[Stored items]
:::::

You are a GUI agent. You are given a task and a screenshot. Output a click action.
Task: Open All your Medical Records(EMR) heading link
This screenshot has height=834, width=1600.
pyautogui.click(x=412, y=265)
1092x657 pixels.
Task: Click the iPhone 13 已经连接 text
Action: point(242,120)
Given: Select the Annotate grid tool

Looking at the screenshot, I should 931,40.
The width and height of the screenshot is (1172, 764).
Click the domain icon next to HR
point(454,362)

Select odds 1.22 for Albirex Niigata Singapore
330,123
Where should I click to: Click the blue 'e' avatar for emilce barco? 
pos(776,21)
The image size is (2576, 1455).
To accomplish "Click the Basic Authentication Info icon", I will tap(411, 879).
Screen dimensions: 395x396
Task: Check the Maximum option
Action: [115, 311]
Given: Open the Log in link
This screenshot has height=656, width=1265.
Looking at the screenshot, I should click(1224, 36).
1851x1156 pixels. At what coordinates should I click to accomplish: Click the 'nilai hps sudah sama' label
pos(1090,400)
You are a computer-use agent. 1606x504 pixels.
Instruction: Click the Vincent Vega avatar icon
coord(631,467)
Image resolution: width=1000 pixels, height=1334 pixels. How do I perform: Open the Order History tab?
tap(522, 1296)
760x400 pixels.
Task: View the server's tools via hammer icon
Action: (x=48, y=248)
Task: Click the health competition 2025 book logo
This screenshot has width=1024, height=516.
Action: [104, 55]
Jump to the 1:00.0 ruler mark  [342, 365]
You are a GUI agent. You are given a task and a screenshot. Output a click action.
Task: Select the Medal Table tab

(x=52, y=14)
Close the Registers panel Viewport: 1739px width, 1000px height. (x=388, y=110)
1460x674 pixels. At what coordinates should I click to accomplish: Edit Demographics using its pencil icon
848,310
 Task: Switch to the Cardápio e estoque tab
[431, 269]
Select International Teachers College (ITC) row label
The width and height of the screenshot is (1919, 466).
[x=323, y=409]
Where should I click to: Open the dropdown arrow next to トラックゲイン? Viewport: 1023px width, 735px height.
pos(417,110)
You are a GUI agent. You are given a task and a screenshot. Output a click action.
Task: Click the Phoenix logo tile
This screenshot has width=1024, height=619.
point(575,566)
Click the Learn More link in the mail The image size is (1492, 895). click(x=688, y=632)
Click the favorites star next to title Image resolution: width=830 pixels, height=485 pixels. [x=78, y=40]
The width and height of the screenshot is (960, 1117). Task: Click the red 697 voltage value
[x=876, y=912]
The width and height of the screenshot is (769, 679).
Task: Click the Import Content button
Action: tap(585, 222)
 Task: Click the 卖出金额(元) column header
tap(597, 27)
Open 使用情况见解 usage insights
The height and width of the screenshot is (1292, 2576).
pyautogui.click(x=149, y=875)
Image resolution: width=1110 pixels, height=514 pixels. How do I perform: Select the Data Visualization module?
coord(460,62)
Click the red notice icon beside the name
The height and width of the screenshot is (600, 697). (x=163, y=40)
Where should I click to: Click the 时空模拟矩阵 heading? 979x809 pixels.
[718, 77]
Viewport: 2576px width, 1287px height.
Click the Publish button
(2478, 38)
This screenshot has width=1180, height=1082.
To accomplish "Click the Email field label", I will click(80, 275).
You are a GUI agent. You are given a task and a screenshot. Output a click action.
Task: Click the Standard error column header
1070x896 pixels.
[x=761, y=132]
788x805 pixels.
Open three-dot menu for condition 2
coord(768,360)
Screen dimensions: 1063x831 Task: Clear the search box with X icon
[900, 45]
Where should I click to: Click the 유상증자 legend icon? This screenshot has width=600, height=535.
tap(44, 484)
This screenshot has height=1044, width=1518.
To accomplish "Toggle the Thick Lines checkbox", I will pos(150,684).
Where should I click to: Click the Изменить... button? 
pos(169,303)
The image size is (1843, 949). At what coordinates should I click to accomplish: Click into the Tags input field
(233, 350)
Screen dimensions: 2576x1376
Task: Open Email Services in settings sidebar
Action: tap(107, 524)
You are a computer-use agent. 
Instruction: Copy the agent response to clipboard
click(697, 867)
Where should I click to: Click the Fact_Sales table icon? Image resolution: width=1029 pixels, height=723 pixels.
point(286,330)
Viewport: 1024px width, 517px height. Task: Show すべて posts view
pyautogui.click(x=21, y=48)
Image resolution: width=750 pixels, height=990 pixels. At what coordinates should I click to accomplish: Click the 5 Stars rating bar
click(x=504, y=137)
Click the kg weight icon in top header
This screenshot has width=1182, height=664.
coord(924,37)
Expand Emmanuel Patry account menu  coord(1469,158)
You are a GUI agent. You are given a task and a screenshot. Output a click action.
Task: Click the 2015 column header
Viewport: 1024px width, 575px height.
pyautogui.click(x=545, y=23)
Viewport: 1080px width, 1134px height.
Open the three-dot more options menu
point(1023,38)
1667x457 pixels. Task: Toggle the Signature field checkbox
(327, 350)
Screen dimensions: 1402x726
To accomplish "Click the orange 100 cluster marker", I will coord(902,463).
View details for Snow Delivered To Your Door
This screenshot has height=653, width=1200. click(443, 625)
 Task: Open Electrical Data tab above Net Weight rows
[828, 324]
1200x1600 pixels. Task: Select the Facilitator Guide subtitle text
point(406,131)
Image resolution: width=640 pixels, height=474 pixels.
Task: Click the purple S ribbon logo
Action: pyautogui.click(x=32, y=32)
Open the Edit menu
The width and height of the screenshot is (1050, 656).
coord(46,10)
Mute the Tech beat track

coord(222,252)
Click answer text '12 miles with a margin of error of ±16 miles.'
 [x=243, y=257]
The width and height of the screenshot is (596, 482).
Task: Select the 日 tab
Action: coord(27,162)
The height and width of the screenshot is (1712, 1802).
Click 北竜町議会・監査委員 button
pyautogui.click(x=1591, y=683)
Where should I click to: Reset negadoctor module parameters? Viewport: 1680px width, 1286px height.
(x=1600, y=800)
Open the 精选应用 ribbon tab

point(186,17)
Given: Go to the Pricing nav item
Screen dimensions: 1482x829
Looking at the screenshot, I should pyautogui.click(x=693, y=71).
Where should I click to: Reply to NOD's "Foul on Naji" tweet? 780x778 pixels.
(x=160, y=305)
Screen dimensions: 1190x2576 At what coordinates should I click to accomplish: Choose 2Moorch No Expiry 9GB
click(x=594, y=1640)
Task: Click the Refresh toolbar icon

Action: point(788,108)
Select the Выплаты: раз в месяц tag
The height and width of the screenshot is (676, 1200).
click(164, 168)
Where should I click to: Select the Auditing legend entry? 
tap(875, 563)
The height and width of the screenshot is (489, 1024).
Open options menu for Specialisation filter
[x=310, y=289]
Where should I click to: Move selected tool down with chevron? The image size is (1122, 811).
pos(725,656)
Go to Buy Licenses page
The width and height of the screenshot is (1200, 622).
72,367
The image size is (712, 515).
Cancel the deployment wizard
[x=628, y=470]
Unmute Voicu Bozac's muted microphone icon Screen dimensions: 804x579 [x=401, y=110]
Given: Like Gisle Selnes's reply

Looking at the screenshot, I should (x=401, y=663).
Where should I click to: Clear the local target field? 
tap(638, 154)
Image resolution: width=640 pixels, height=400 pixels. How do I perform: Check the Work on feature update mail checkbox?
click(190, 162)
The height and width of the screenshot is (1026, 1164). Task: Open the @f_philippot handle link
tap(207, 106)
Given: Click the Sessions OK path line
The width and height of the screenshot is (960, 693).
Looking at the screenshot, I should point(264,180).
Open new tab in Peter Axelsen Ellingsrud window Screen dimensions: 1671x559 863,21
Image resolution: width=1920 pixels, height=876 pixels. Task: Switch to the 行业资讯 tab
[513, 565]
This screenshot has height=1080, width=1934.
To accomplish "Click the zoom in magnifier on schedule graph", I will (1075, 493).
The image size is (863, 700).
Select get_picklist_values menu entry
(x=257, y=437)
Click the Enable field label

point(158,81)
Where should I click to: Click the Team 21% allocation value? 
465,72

:::::

- DESCRIPTION OF THE TASK -
Rewrite the records from their start through the line containing "point(575,566)", swapping "GUI agent" for "screen agent" and leaving everything else as it is.

- EXERCISE OUTPUT -
You are a screen agent. You are given a task and a screenshot. Output a click action.
Task: Open All your Medical Records(EMR) heading link
This screenshot has height=834, width=1600.
pyautogui.click(x=412, y=265)
1092x657 pixels.
Task: Click the iPhone 13 已经连接 text
Action: point(242,120)
Given: Select the Annotate grid tool

Looking at the screenshot, I should 931,40.
The width and height of the screenshot is (1172, 764).
Click the domain icon next to HR
point(454,362)

Select odds 1.22 for Albirex Niigata Singapore
330,123
Where should I click to: Click the blue 'e' avatar for emilce barco? 
pos(776,21)
The image size is (2576, 1455).
To accomplish "Click the Basic Authentication Info icon", I will tap(411, 879).
Screen dimensions: 395x396
Task: Check the Maximum option
Action: [115, 311]
Given: Open the Log in link
This screenshot has height=656, width=1265.
Looking at the screenshot, I should click(1224, 36).
1851x1156 pixels. At what coordinates should I click to accomplish: Click the 'nilai hps sudah sama' label
pos(1090,400)
You are a computer-use agent. 1606x504 pixels.
Instruction: Click the Vincent Vega avatar icon
coord(631,467)
Image resolution: width=1000 pixels, height=1334 pixels. How do I perform: Open the Order History tab?
tap(522, 1296)
760x400 pixels.
Task: View the server's tools via hammer icon
Action: (x=48, y=248)
Task: Click the health competition 2025 book logo
This screenshot has width=1024, height=516.
Action: [104, 55]
Jump to the 1:00.0 ruler mark  [342, 365]
You are a screen agent. You are given a task and a screenshot. Output a click action.
Task: Select the Medal Table tab

(x=52, y=14)
Close the Registers panel Viewport: 1739px width, 1000px height. (x=388, y=110)
1460x674 pixels. At what coordinates should I click to accomplish: Edit Demographics using its pencil icon
848,310
 Task: Switch to the Cardápio e estoque tab
[431, 269]
Select International Teachers College (ITC) row label
The width and height of the screenshot is (1919, 466).
[x=323, y=409]
Where should I click to: Open the dropdown arrow next to トラックゲイン? Viewport: 1023px width, 735px height.
pos(417,110)
You are a screen agent. You are given a task and a screenshot. Output a click action.
Task: Click the Phoenix logo tile
This screenshot has width=1024, height=619.
point(575,566)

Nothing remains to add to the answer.